(ABOUT THIS EXERCISE): Records follow. Pull out every line that contains "computer".

(DATA PROVIDED):

++++++

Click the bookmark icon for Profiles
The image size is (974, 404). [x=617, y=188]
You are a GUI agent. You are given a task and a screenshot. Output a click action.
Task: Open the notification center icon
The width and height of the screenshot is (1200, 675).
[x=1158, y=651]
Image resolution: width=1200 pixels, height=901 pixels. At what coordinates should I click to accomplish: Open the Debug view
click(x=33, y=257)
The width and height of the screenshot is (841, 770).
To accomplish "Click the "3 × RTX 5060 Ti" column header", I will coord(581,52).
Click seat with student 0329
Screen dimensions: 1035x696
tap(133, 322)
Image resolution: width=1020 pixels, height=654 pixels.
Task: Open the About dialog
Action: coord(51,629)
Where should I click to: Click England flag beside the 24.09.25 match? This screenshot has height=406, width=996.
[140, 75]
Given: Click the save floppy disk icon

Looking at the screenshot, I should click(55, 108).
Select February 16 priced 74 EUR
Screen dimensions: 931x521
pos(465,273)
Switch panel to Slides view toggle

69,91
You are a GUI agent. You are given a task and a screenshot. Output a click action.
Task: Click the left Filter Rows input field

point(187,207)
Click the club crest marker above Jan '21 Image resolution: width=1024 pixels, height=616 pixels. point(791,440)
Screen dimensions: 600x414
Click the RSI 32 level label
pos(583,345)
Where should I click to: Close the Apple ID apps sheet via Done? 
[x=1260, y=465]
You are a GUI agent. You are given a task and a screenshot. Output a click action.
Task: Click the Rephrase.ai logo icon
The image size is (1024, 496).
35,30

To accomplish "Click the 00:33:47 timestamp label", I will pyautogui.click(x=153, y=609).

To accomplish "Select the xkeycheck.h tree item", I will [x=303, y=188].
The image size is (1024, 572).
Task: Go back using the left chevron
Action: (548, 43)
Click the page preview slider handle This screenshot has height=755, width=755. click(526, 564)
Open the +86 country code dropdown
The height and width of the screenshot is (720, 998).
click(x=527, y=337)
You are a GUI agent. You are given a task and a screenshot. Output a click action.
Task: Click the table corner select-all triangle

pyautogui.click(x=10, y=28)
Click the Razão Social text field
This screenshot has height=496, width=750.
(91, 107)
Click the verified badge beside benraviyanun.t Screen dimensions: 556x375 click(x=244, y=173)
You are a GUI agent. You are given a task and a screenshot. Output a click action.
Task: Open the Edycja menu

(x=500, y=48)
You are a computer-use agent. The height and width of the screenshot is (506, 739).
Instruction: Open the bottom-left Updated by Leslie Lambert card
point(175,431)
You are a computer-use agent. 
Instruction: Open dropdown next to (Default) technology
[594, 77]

++++++

(TASK RESULT):
You are a computer-use agent. The height and width of the screenshot is (506, 739).
You are a computer-use agent. 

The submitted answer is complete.